Click here
for a pdf version of the article.
Software Defect Reduction Top-10 List
Barry Boehm, USC and
Victor Basili, U. of Maryland
Recently, a grant from the National Science
Foundation's Information Technology Research program enabled us to establish a
national Center for Empirically-Based Software Engineering (CeBASE). The CeBASE objective is to transform
software engineering as much as possible from a fad-based practice to an
engineering-based practice through derivation, organization, and dissemination
of empirical data on software development and evolution phenomenology.
"As much as possible" reflects the
fact that software development will always remain a people-intensive and
continuously changing field. However,
in roughly 30 years each of empirical study of software phenomenology, we have
found that people in the field have been able to establish objective and quantitative
data, relationships, and predictive models which have helped hundreds of
thousands of software developers avoid predictable pitfalls and improve their
ability to predict and control efficient software projects.
As a way of illustrating this, we are devoting
this column to an update of one of our previous columns ("Industrial
Metrics Top-10 List," by Barry Boehm, IEEE Software September 1987, pp.

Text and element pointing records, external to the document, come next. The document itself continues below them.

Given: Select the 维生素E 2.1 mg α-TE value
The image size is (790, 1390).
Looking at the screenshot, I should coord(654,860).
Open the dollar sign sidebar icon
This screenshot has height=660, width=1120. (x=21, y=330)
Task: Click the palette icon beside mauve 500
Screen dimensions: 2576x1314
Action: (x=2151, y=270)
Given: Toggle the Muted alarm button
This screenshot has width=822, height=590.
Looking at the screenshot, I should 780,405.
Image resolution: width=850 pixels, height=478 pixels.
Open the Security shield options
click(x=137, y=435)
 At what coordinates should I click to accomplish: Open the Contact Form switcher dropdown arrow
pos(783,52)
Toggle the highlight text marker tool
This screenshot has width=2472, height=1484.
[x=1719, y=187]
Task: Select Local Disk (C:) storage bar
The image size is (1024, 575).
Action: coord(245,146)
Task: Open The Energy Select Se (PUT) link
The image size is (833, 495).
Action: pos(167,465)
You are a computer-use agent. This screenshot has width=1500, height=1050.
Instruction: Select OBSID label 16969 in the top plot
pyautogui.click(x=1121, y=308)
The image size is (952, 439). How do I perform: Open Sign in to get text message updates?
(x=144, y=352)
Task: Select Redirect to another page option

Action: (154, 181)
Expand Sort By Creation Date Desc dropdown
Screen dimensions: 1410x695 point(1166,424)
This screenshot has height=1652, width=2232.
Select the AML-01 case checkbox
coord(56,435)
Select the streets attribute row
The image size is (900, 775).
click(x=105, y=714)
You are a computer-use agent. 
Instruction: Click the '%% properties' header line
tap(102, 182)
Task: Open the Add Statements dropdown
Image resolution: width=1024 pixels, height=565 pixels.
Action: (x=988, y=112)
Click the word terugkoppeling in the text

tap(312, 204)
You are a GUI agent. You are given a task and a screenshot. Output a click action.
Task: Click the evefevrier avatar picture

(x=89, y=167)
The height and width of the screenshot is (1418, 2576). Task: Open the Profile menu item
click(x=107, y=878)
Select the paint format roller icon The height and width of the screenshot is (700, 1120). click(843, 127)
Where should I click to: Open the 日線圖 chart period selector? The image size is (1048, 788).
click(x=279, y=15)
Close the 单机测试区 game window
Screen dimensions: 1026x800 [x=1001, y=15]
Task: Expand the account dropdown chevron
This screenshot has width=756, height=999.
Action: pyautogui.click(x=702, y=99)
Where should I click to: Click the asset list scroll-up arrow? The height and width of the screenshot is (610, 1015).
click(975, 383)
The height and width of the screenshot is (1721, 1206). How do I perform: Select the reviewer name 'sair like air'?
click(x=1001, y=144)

84-85) which provided a concise selection of empirical data which many software
practitioners found very helpful. As
CeBASE is focusing on two areas of major concern--software defect reduction and
COTS-based systems--we will provide a recent defect reduction top-10 list in
this column and a COTS-based systems top-10 list in a subsequent column. Here is the defect reduction list, in rough
priority order:
1. Finding and fixing a
software problem after delivery is often 100 times more expensive than finding
and fixing it during the requirements and design phase.
This was also the top-priority item in the 1987
list. As in 1987, "This insight has
been a major driver in focusing industrial software practice on thorough
requirements analysis and design, on early verification and validation, and on
up-front prototyping and simulation to avoid costly downstream fixes."
The only thing we have changed since 1987 is to
add the word "often," to reflect additional insights on the
relationship. For one, the
cost-escalation factor for small, noncritical software systems is more like 5:1
than 100:1, enabling such systems to be developed most efficiently in a less
formal, "continuous prototype" mode -- but still with emphasis on
getting things right early rather than late.
Another is that the cost-escalation factor can be reduced significantly
even for large critical systems via good architectural practices. These reduce the cost of most fixes by
confining them to small, well-encapsulated modules. An excellent example was the million-line TRW CCPDS-R project
described in Appendix D of Walker Royce's Software Project Management: A
Unified Approach, Addison-Wesley, 1988, where the cost-escalation factor
was only about 2:1.
There is NASA data on
inspections and testing that supports the premise that finding defects earlier
in the project development cycle is cheaper than finding it later. At JSC, it
was two times easier to find a defect during inspection than to find it during
test. I.e., finding it early in
project averaged 1.2 hours for easy defects, and 1.4 hours for hard defects,
while finding a defect late in the project took 1.5 hours for easy defects and
3 hours for hard defects. At JPL, fixing a defect found in inspections took an
average of .7 hours, while fixing it during test took 5 to 18 hours of effort.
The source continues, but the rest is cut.